This way, the existing test could be modified and you wouldn't need to add an almost-duplicate test.

pjuergens commented 3 years ago

I changed the implementation from comparing variables beforehand to comparing indices after aggregating, which should now be able to deal with different variable sets in different scenarios, regions or even years.

Concerning your first thought: I'd prefer to not check internal consistency while skipping intermediate variables but rather let the user check it afterwards. When explicitly using this feature it should be clear that the intermediate variables are not aggregated by pyam and should be checked. Running check_internal_consistency then gives the user more information about which variables differ and if it's due to rounding errors. In my opinion more useful for potential debugging.

pjuergens commented 3 years ago

It seems like stickler uses slightly different definitions of black than the built-in black-linter in Spyder.

danielhuppmann commented 3 years ago

Thanks for continuing to work on this, sorry for the issues with difference versions of black...

Re your comment:

When explicitly using this feature it should be clear that the intermediate variables are not aggregated by pyam and should be checked.

> [Brief 1] From the records, copy word for word the part that opens with the line containing "Select the amtlib.dll" and closes with the line containing "Action: (x=137, y=24)", including both of those lines.

> [Data shown]

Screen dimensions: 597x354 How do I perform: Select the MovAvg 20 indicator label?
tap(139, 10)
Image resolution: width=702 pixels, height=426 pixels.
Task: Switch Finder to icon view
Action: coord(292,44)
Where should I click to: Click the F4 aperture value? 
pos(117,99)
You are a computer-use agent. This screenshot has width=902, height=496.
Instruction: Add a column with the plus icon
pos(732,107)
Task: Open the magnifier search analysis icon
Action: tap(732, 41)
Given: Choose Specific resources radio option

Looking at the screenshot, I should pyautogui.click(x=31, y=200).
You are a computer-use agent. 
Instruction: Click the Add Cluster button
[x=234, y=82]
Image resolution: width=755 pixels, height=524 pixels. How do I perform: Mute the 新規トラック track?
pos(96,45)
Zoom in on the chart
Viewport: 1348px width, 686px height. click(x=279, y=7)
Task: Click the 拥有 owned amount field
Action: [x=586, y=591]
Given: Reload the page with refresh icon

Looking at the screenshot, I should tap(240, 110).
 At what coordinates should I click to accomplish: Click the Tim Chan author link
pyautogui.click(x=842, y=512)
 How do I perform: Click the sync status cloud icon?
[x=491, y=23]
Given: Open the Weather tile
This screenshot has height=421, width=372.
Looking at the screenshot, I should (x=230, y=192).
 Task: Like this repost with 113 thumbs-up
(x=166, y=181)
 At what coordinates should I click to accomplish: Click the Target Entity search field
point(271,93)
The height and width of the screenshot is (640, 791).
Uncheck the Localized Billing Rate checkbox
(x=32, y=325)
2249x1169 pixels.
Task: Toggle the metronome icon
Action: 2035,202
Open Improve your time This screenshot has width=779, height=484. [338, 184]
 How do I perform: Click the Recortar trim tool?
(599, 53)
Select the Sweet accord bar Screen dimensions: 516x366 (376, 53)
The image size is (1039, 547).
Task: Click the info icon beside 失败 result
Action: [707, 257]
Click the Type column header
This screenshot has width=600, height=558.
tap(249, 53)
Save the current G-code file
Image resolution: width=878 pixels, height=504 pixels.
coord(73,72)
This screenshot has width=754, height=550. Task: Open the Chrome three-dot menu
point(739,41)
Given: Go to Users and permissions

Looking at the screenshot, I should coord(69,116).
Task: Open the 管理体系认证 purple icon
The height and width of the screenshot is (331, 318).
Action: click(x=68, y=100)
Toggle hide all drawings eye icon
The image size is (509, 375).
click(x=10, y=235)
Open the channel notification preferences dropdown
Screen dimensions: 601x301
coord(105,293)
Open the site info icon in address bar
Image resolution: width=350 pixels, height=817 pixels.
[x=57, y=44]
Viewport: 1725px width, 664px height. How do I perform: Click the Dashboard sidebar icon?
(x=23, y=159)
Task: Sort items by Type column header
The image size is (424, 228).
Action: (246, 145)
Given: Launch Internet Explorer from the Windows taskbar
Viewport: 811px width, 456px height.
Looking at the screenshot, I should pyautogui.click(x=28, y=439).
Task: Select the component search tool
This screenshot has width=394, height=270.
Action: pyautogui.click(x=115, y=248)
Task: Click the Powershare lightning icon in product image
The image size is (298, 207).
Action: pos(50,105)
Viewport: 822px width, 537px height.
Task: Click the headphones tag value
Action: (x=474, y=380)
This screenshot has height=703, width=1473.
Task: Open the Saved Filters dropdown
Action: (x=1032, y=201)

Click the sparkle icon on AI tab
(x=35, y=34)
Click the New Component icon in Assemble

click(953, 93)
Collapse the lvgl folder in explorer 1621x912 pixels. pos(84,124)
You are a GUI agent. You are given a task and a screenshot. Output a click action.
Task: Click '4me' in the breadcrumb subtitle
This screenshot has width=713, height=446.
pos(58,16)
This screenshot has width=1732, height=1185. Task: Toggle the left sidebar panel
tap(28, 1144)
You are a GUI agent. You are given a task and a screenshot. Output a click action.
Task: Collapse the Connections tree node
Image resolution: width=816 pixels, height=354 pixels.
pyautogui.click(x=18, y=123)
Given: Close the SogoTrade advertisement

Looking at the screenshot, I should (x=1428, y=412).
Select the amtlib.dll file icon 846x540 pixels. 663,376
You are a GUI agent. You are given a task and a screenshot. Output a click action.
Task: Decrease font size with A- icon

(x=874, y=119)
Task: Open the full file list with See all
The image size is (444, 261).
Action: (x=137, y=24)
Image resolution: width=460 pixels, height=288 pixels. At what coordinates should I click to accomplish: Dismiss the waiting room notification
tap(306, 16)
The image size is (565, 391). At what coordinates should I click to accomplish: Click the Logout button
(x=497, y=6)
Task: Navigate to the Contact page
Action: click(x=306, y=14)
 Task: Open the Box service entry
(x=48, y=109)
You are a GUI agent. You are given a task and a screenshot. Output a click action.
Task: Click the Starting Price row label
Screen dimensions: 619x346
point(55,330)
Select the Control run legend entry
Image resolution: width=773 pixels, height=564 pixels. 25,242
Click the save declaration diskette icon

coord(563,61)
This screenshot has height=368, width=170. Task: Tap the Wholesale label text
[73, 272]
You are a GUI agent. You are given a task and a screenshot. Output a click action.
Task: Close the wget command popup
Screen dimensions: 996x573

> [Brief 2] Translate this sentence from the forum thread into Spanish: "It seems like stickler uses slightly different definitions of black than the built-in black-linter in Spyder."

> [Task output 1]
Select the amtlib.dll file icon 846x540 pixels. 663,376
You are a GUI agent. You are given a task and a screenshot. Output a click action.
Task: Decrease font size with A- icon

(x=874, y=119)
Task: Open the full file list with See all
The image size is (444, 261).
Action: (x=137, y=24)

> [Task output 2] Parece que stickler usa definiciones de black ligeramente distintas a las del linter de black integrado en Spyder.